Возможно ли превращение НАТО в центр сетевого взаимодействия в сфере безопасности? Для начала альянс должен завершить свою трансформацию, вектор которой пока не понятен. Трансформация в смысле "единения Запада", как это предлагается некоторыми, вызывает вопросы. Проблема имеет два среза.

Первый — будущее собственно НАТО. Предлагается укреплять дисциплину в альянсе, переформулировать в обязывающем ключе статью 5 Вашингтонского договора и ввести положение о применении дисциплинарных мер в отношении государств-членов, вплоть до исключения. Насколько это соответствует духу времени — судить самим членам альянса. Однако если еще более жесткая блоковая дисциплина будет подменять необходимость гармонизации интересов в современном мире, то, наверное, это будет затрагивать интересы и партнеров НАТО, включая Россию. Поскольку речь будет идти о все той же логике военных союзов.

Второе — это будущее исторического Запада. Должен ли он сохраняться на путях укрепления военно-политической дисциплины или должен стать чем-то более совместимым с остальным миром, включая участие в развитии регионального и субрегионального уровней глобального управления? Обратила на себя внимание статья Ю.Хатоямы в "Интернэшнл геральд трибюн" за 27 августа 2009 года, в которой новый премьер-министр Японии склоняется к приоритетности участия своей страны в региональной интеграции и создании региональных структур коллективной безопасности, в том числе как средству сохранения своей самобытности, являющейся важнейшим элементом национального бытия.

Тенденция к регионализации становится одной из ключевых в международных отношениях на современном этапе. Предположу, что эффективность ООН во многом будет зависеть от сильных региональных структур, которые брали бы на себя больше ответственности за положение дел в своих регионах, как это и предусмотрено Уставом Объединенных Наций. Тогда ООН сможет заниматься действительно глобальными вопросами в интересах всего мирового сообщества.

МИРООЩУЩЕНИЕ крайне важно потому, что лежит в основе внешнеполитической философии государств. Отсюда — остающиеся зазоры между ними в видении методов решения конкретных проблем, хотя в общих, принципиальных вопросах большинство государств все же сближаются. Если не будет движения навстречу друг другу на этом уровне, то конвергенция, слаживание будут тормозиться в силу устойчивости соответствующих установок, формировавшихся веками. Речь идет прежде всего о нетерпимости и связанной с этим склонности к силовому решению проблем.
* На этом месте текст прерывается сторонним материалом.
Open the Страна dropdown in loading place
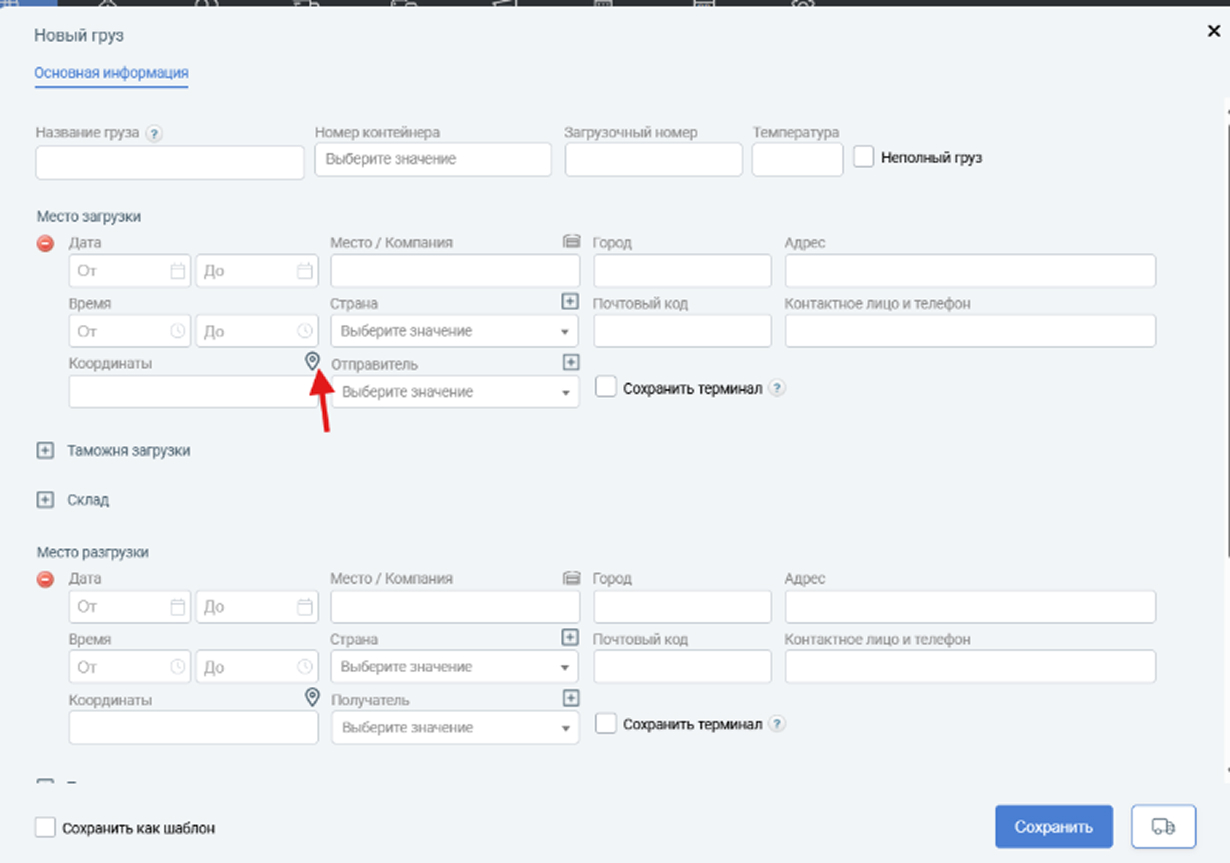The width and height of the screenshot is (1230, 863). pyautogui.click(x=455, y=331)
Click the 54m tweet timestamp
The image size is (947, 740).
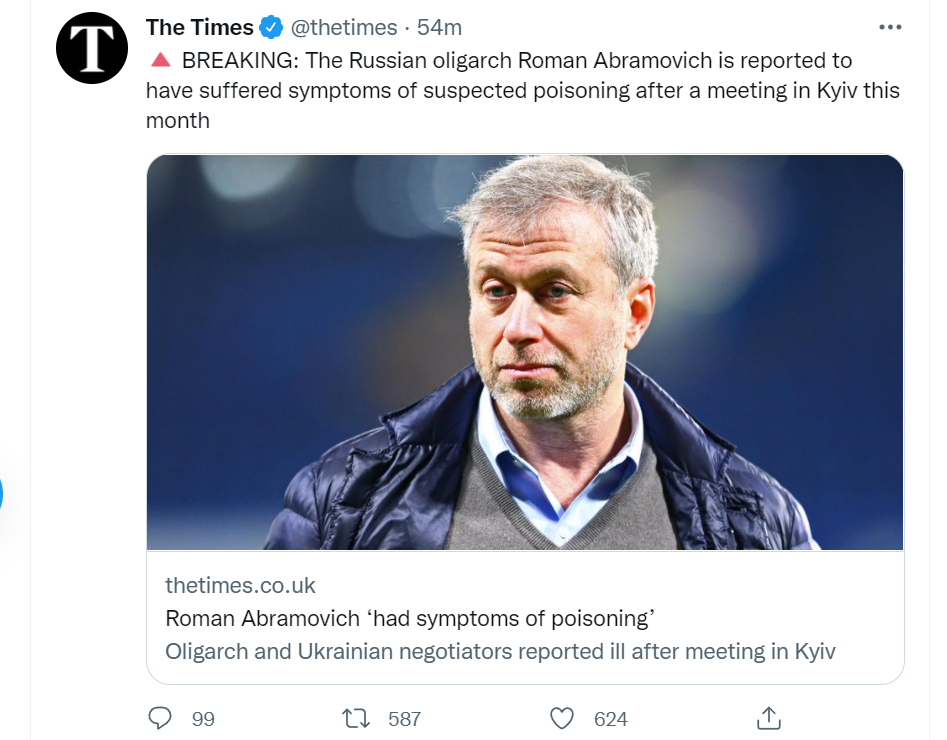pyautogui.click(x=439, y=27)
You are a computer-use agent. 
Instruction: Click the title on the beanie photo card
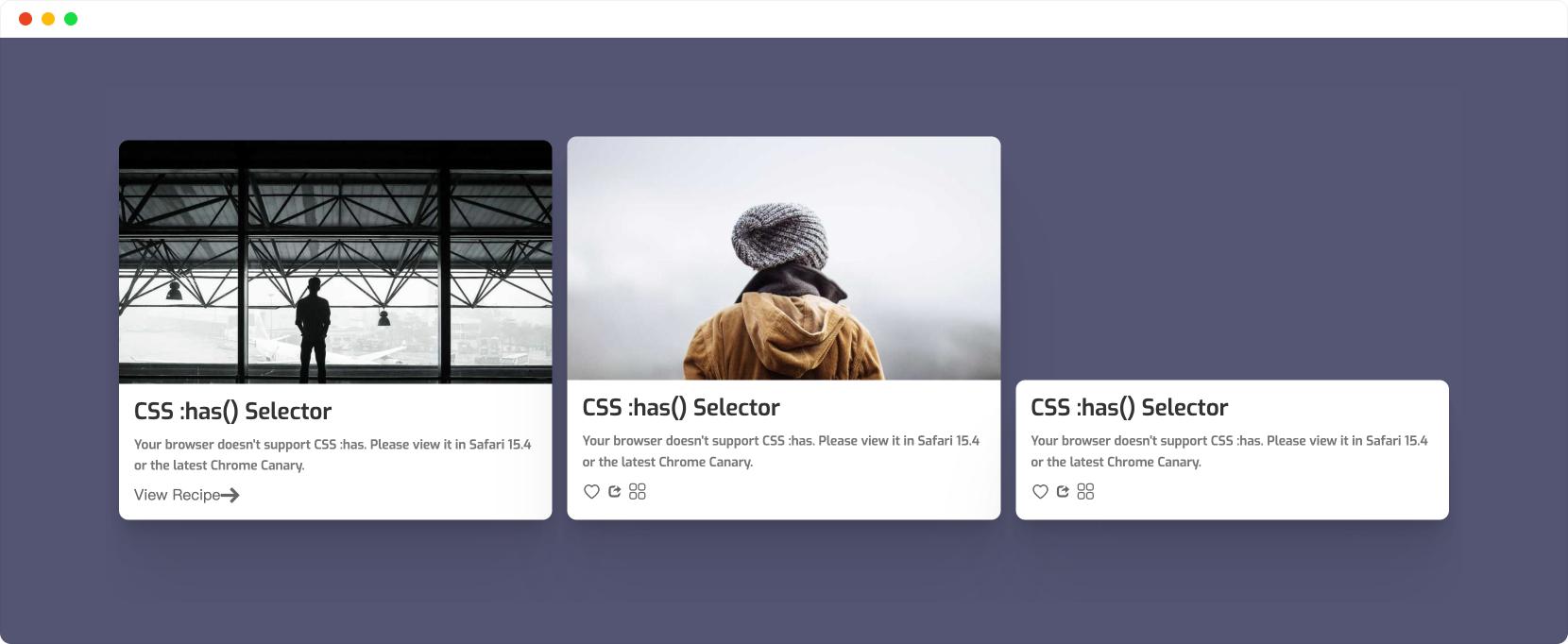(681, 407)
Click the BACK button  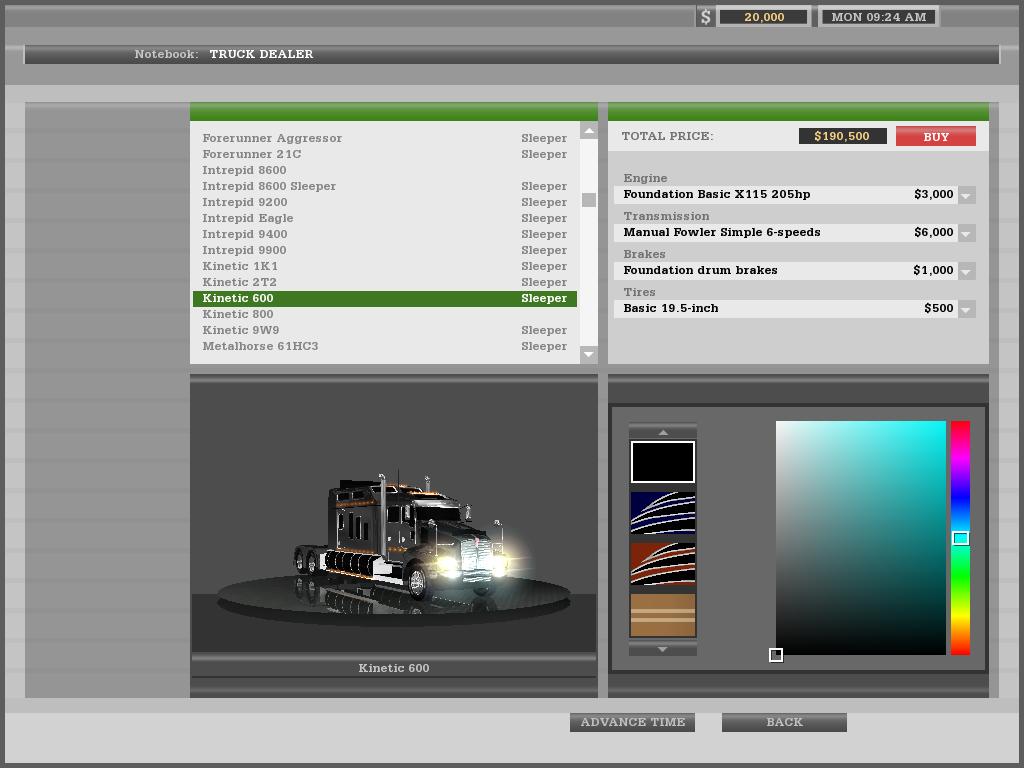(x=784, y=722)
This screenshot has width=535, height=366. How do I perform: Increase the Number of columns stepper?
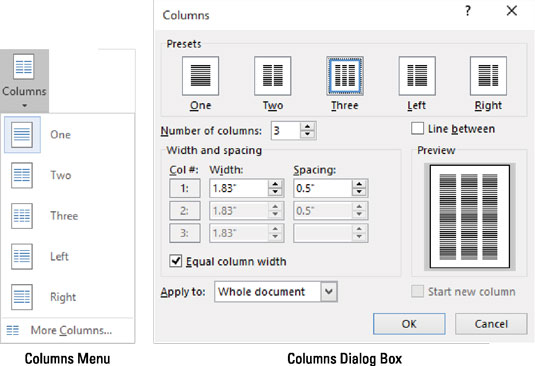(x=307, y=127)
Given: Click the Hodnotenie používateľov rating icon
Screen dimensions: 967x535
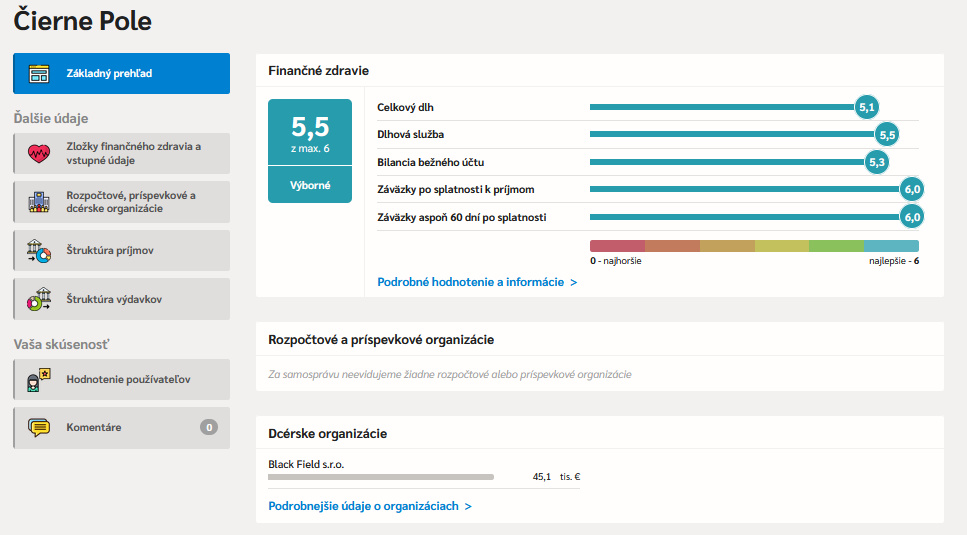Looking at the screenshot, I should pos(39,380).

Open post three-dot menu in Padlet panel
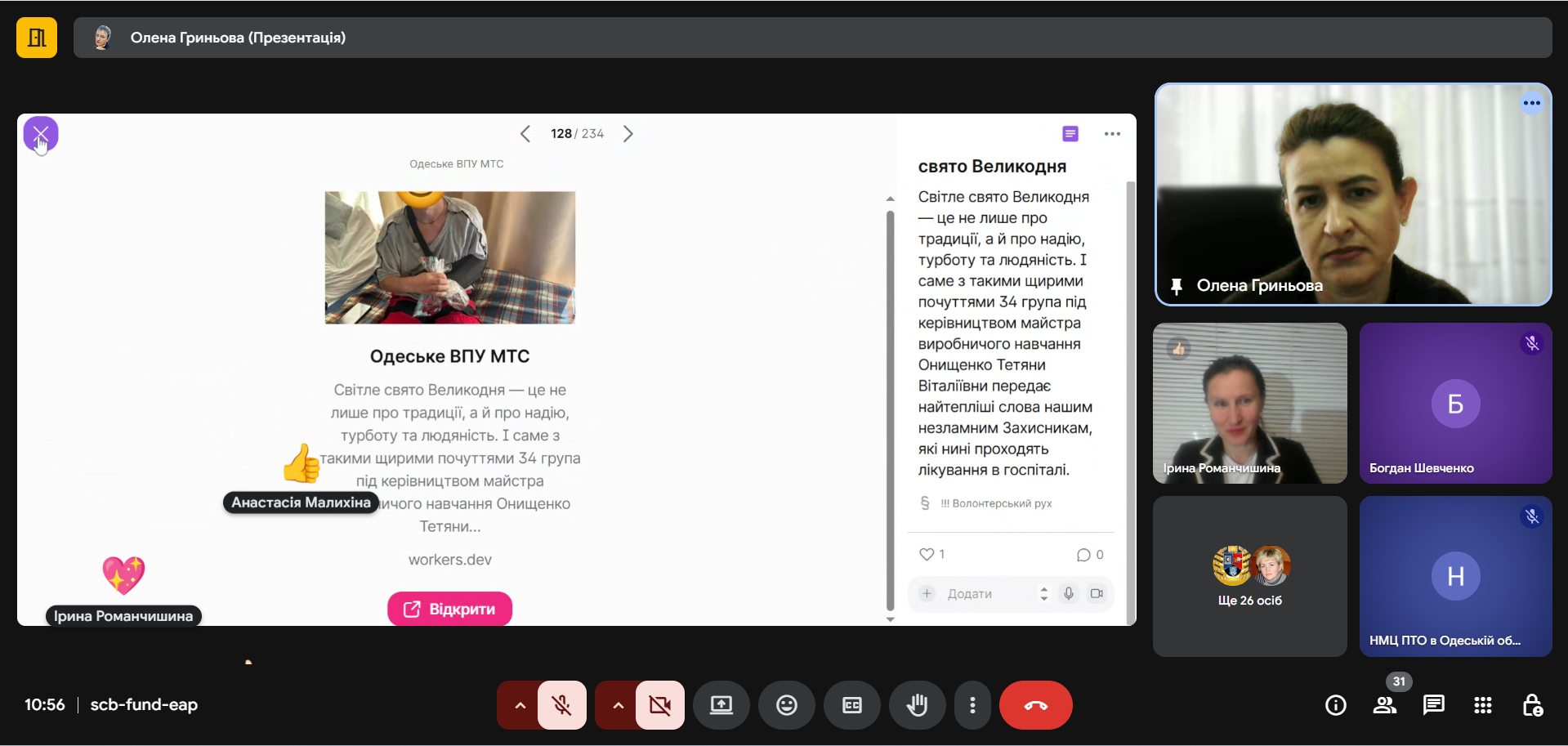pyautogui.click(x=1111, y=134)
Если присмотреться, то опыт религиозных войн, вызванных Реформацией, стал своего рода репетицией того, с чем столкнулась Европа в ХХ веке. Это подтверждает ту истину, что будущее "бросает свою тень задолго перед тем, как войти", как писала Анна Ахматова в своих воспоминаниях об А.Модильяни. "Нетерпимость и узколобый фанатизм" тех, кто "готов вывернуть мир наизнанку" во имя своих убеждений, хорошо исследовал Вальтер Скотт, в частности, в своих "Пуританах". Как и у любых апостолов новой веры, для них были характерны нетерпимость по отношению к инакомыслию и претензии на роль господствующей религии.

В утверждении своей замкнутости Запад не может идти по пути, как писал Вальтер Скотт, "высокомерных и самоуверенных людей, убежденных в том, что лоно спасения открыто только для них, тогда как все прочие, как бы ничтожны ни были между ними различия в исповедании, в действительности немногим лучше еретиков или язычников". Как это до боли знакомо! Такую нетерпимость продемонстрировала и Французская революция, да и российская тоже. Везде революция "поедала своих детей" во имя "чистоты веры". Это была наша общая беда, но и наше общее историческое наследие, которое, соответственно, необходимо преодолевать, "отрицать" сообща. В частности, нельзя недооценивать уроки европейской истории, включая урегулирование по итогам Английской революции, которое подвигло знаменитого романиста к выводу о необходимости "совместных усилий порядочных, благоразумных и обладающих чувством меры людей". Хотелось бы, чтобы оплаченный дорогой ценой исторический опыт Европы воплотился для всех нас в широкий, открытый взгляд на вещи.

В условиях, когда возрастает роль фактора религии в международных отношениях, было бы полезным обратиться к нашим общим христианским корням. Дело не столько в той или иной конкретной религии, сколько в нравственных устоях общества, которые как "ребенка с водой" выплеснул процесс дехристианизации. Этот нравственный релятивизм, а по сути нигилизм, лежит и в основе нынешнего глобального кризиса, поскольку общество не может нормально функционировать без признания нравственной природы человека, нравственного закона над нами. Безудержное потребительство стало следствием ценностного тупика "чувственной культуры", как ее определил Питирим Сорокин. И сейчас, когда мы знаем, что возврат к прежней жизни невозможен, необходимо совместными усилиями заложить общее нравственное основание, включая обязательные для всех "правила игры", для устойчивого посткризисного развития. Важно понять, что нынешняя ситуация требует, чтобы мы пошли дальше простого сосуществования, как это было в холодную войну.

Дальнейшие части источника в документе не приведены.